Tumor necrosis factor (TNF) and lymphotoxin-α, -β (LT-α, -β) are well known as pluripotent mediators of inflammatory and immune defense mechanisms, and regulators of lymphoid organ development. TNF and LT-α, -β are members of the TNF ligand family that also includes 4-1BBL, CD27L, CD30L, CD40L, FasL, Neurotrophins (NGF), OX40L, TRAIL, TWEAK [reviewed by Ware et al. (1998)]. TNF is expressed in both secreted and membrane-bound forms and is mainly produced by activated macrophages and T lymphocytes. LT-α only exists as a secreted protein, whereas LT-β is expressed solely as a transmembrane protein. LT-α, -β are mainly produced by activated T and B lymphocytes, and natural killer cells [reviewed by Millet and Ruddle (1997) and Zhang and Tracey (1998)]. Secreted TNF or LT-α monomers can form homotrimers (Eck et al., 1992, Jones et al., 1989). Additionally, the LT-α monomer can also form heterotrimers with the LT-β monomer (Browning et al., 1993).

The receptors for TNF and LT-α homotrimers and LT-α2β1 heterotrimers are TNFR-60 and TNFR-80. The main LT-αβ complex is the LT-α1β2 heterotrimer and its receptor is the LT-β receptor (LTβR). Upon the binding of TNF or LT-α homotrimers to TNFR-60 on the cell surface, TNFR-60 trimerizes and associates with the cytosolic adapter protein TRADD (TNFR-associated death domain). The death domain was originally defined as a domain within the cytoplasmic portion of the receptor that signals programmed cell death and is present only in TNFR-60, but not in TNFR-80 and LTβR. TRADD then recruits several cytosolic signaling proteins including FADD (Fas-associating protein with death domain), RIP (receptor interacting protein) and TRAF2 (TNFR-associated factor 2) to the activated receptor. This leads either to activation of nuclear factor kappa B (NF-κB) and of c-Jun N-terminal kinase/activating protein-1 (JNK/AP-1), or to programmed cell death (apoptosis) [reviewed by Ashkenazi and Dixit (1998)]. TNFR-80 and LTβR use TRAF2 and other members of the set of adapter proteins termed TRAFs (TNFR-associated factors) to signal the pathways leading either to the activation of NF-κB and of AP-1/JNK, or to apoptosis.
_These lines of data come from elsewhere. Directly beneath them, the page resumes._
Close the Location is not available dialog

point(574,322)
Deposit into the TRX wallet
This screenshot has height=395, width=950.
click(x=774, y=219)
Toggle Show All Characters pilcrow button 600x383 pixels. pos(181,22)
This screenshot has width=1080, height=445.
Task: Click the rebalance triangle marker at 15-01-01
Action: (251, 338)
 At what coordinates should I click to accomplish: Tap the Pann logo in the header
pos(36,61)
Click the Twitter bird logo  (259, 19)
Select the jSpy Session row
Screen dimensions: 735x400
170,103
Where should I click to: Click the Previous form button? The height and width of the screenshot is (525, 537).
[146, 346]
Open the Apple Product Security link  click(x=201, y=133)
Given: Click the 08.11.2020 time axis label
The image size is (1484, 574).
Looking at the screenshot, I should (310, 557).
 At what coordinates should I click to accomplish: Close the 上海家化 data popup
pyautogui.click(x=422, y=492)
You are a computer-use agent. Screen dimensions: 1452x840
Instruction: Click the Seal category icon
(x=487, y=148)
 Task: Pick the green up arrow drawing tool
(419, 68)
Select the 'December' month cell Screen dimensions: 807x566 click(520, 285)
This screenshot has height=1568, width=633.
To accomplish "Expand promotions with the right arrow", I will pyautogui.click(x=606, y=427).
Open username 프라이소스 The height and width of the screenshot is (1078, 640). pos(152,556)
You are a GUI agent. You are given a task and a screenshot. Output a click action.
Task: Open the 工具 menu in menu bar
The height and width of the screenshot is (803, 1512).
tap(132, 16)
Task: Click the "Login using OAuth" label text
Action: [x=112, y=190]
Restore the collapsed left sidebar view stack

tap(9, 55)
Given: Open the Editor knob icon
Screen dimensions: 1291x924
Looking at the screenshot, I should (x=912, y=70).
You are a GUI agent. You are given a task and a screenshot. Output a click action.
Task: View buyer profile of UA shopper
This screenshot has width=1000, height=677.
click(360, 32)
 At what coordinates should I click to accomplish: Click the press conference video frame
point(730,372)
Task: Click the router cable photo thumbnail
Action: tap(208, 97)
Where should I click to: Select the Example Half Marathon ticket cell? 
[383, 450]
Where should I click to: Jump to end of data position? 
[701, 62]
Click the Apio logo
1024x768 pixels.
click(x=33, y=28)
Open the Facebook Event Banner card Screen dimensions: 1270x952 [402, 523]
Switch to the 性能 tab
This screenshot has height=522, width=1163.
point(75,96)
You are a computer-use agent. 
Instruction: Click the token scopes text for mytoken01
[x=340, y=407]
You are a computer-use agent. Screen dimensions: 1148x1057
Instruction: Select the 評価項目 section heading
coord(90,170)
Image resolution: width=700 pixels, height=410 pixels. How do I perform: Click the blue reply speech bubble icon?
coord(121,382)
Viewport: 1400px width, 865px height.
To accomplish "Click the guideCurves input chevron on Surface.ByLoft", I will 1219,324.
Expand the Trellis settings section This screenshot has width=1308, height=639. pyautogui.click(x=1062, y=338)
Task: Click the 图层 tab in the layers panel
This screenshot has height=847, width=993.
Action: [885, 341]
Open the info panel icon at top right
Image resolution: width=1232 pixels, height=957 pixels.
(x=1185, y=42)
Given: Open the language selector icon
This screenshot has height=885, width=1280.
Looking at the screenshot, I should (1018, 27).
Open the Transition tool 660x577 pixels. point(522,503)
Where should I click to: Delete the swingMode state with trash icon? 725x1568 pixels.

The family of TRAFs currently has six members including TRAF1, 2, 3, 4, 5 and 6; TRAF1 and 2 bind TNFR-80, whereas TRAF2, 3 and 5 bind LTβR [reviewed by Arch et al. (1998)].

The two major functions of TNF that are related to human hepatitis B virus (HBV) and that have been previously demonstrated are the inhibition of viral replication (Cavanaugh et al., 1998, Guidotti et al., 1996) and the induction of apoptosis in viral DNA transfected cells (Guilhot et al., 1996, Su and Schneider, 1997). The function of LT-α in the course of HBV infection remains to be elucidated, although the amounts of LT-α are elevated in HBV-infected patients (Jung et al., 1991).

The woodchuck (Marmota monax) has been used as a model for study of HBV infection since it is a natural host of woodchuck hepatitis virus (WHV), which is closely related to HBV. In woodchucks, WHV causes acute infection, chronic hepatitis and hepatocellular carcinoma. These conditions are identical to those occurring in HBV-infected patients. For this reason, the woodchuck has been used extensively for studying the molecular mechanisms of the viral life cycle (Seeger and Maragos, 1990, Yang et al., 1996), the immunomodulation of infection (Menne et al., 1998), the mechanisms of carcinogenesis (Wang et al., 1998, Wei et al., 1998), and the development of therapeutic vaccination (Lu et al., 1999) and antiviral agents (Cullen et al., 1997).

To study the functions of TNF and LT affecting WHV infection in the woodchuck model, it is essential to understand the gene structure of TNF and LT, their transcriptional and translational regulatory elements, and their biological activities. For the above reason, attempts were made to clone both the cDNAs and the genes for woodchuck TNF, LT-α and LT-β.